Quelques données sur le séisme de Rambervillers, 22 février 2003

23/05/2003

Éric Jacques

Institut de Physique du Globe de Strasbourg

Jérôme Van der Woerd

Institut de Physique du Globe de Strasbourg

Christophe Sira

Institut de Physique du Globe de Strasbourg

Henri Haessler

Institut de Physique du Globe de Strasbourg

Benoît Urgelli

ENS de Lyon / DGESCO

Résumé

Caractéristiques du séisme de Rambervilliers en 2003 (Ml = 5,4), impact sur les habitations.


D'après les données du Bureau Central Sismologique Français (BCSF).

  • Localisation : WNW de Saint-Dié
  • Date : 22 février 2003
  • Heure origine (légale) : 21h41min (France)
  • Magnitude : Ml=5,4
  • Latitude : 48,34°N
  • Longitude : 06,66°E
Localisation géographique

Introduction

Ce séisme important pour le territoire métropolitain a été largement ressenti sur le quart Nord-Est de la France (en dehors des Vosges et du Fossé Rhénan, jusqu'à Lyon et Paris), en Allemagne, en Suisse et en Belgique. Il n'a pas causé de victimes ni de dégâts très importants, hormis des cheminées tombées, des fissures dans les murs et la fragilisation d'édifices.

Le dernier séisme important connu dans la région avait atteint la magnitude de 4,8 en 1984 (Haessler et Hoang, 1985). Les Vosges, au même titre que le l'ensemble du Fossé Rhénan, les Alpes et les Pyrénées constituent une zone bien connue des sismologues où se produisent régulièrement des tremblements de terre.

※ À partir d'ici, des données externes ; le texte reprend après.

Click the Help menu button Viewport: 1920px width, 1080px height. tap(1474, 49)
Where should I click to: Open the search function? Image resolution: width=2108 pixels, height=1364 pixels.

Localisation des témoignages

Le séisme de magnitude 5,4 Ml s'est produit à l'Ouest de Saint-Dié (48,34°N; 6,66°E) le samedi 22 février 2003 à 21h41 (heure légale). Il fait partie des séismes qui se trouvent au seuil des séismes importants : au-dessus de cette magnitude, on pourrait avoir des dégâts beaucoup plus significatifs encore. Ce choc principal a été suivi de nombreuses secousses secondaires (répliques) dont, entre autres, une de magnitude 3,4 Ml moins d'un quart d'heure après (21h54), et une de 3,1 Ml (à 5h54 le lendemain matin).

Données sismo-tectoniques

Le tremblement de terre s'est produit au Nord d'une zone relativement sismique (Audin et al., 2002), connue depuis longtemps, dont fait partie le tremblement de terre historique de Remiremont de 1682 (Vogt, 1993 ; Lambert, 1997). Cette zone sismique s'étend sur un axe NNE-SSW de 80 km de long sur 20 km de large de Lure au Sud à Thaon-les-Vosges au Nord, grossièrement à la limite entre les Vosges cristallines et la couverture sédimentaire secondaire. La sismicité instrumentale s'y distribue sous forme "d'essaims" allongés de direction NNE-SSW et NS, comme la crise de 1984 (Haessler et Hoang, 1985), mais aussi dans des directions NW-SE, comme la crise de 1972-1974.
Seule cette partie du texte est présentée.